» EXERCISE DATA
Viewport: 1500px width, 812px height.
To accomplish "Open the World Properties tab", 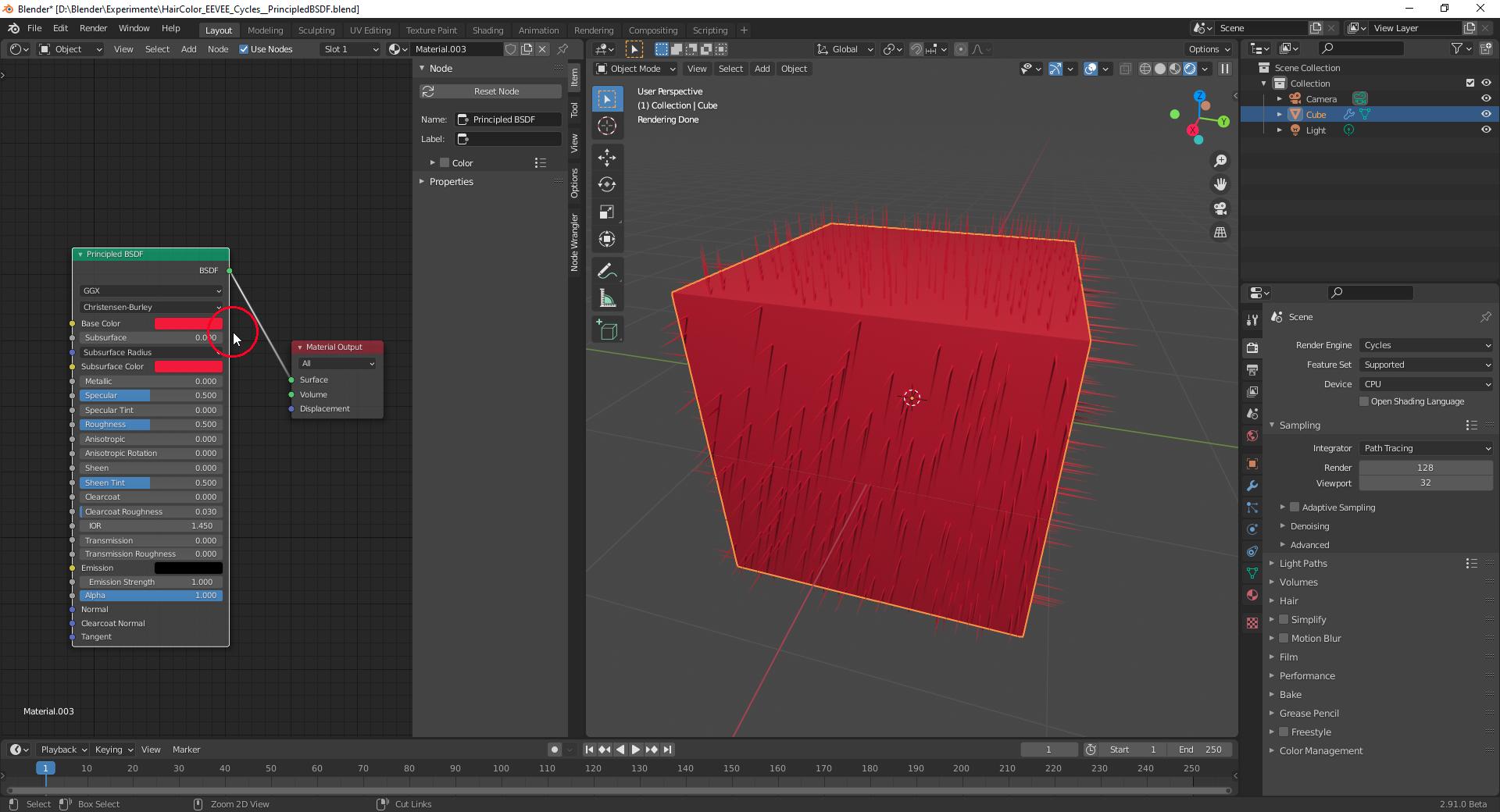I will point(1252,436).
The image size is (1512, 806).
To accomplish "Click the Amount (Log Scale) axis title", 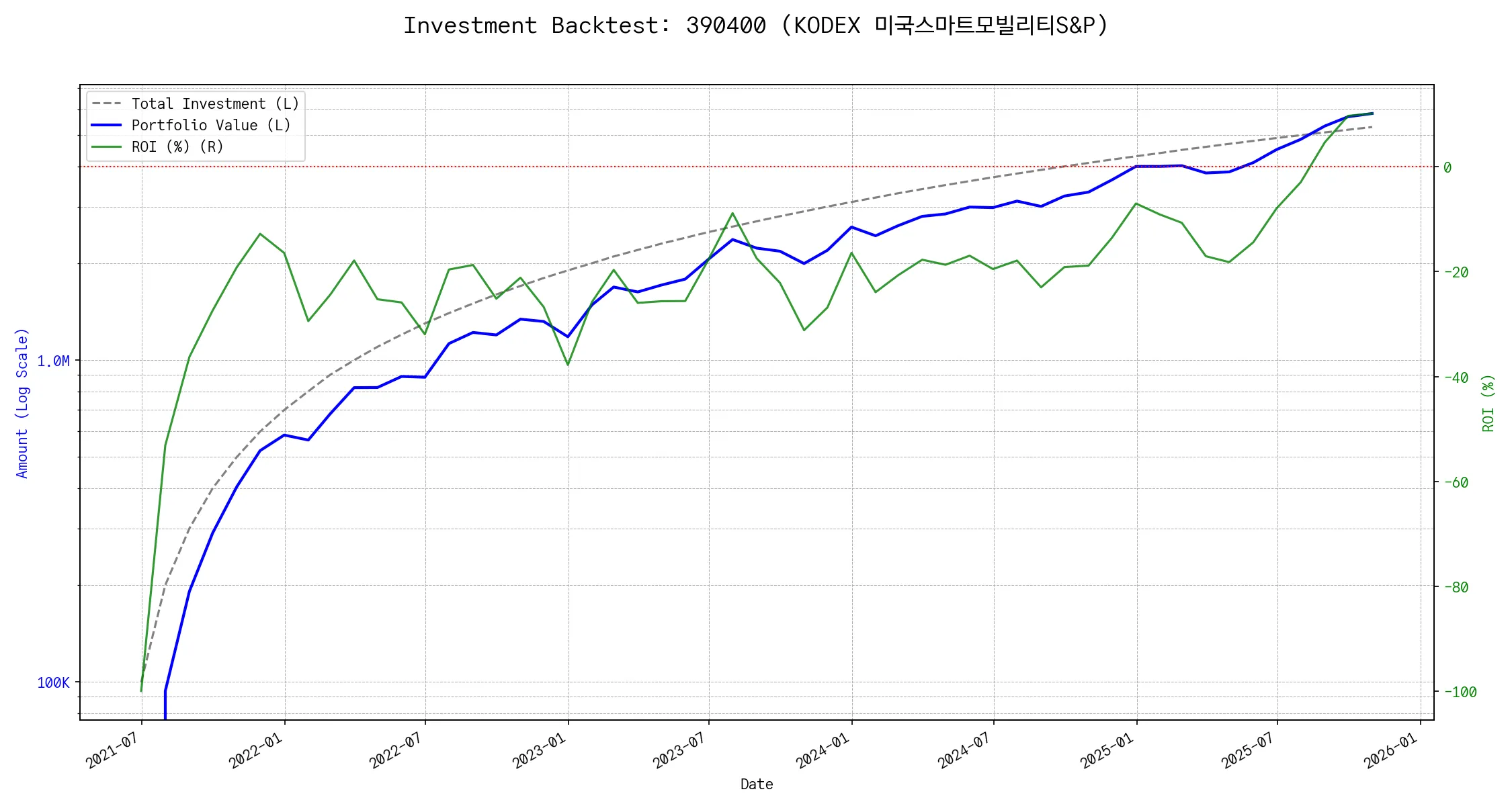I will coord(22,403).
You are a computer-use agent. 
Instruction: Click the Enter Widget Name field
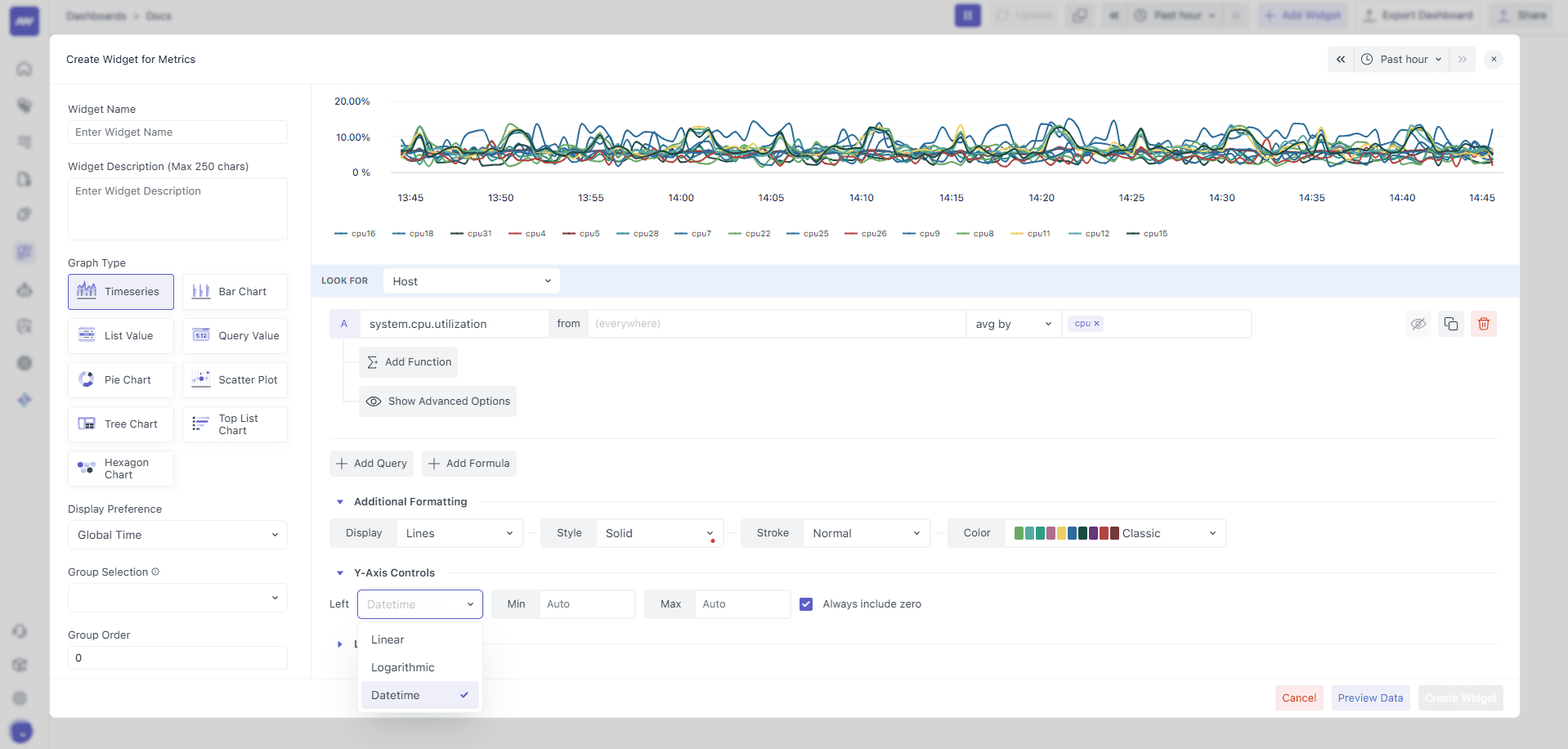point(177,132)
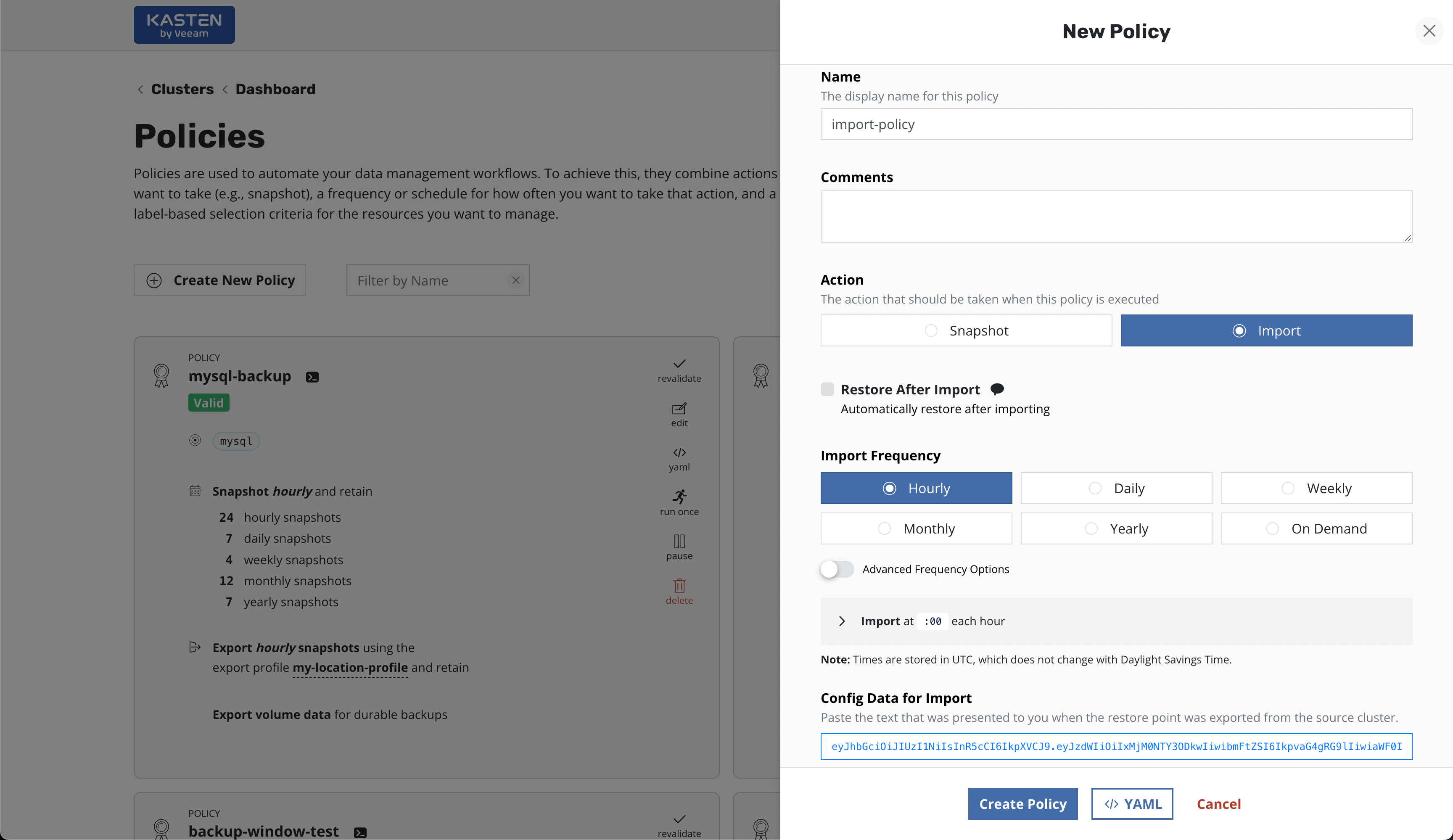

» PROBLEM DETAILS
Please write out the material from the line containing "You are a computer-use agent." to its final line, both inclusive, exactly as it appears; pictures are not part of the copy.

» YOUR RESPONSE
You are a computer-use agent. 
Instruction: Click the Enter Widget Name field
point(177,132)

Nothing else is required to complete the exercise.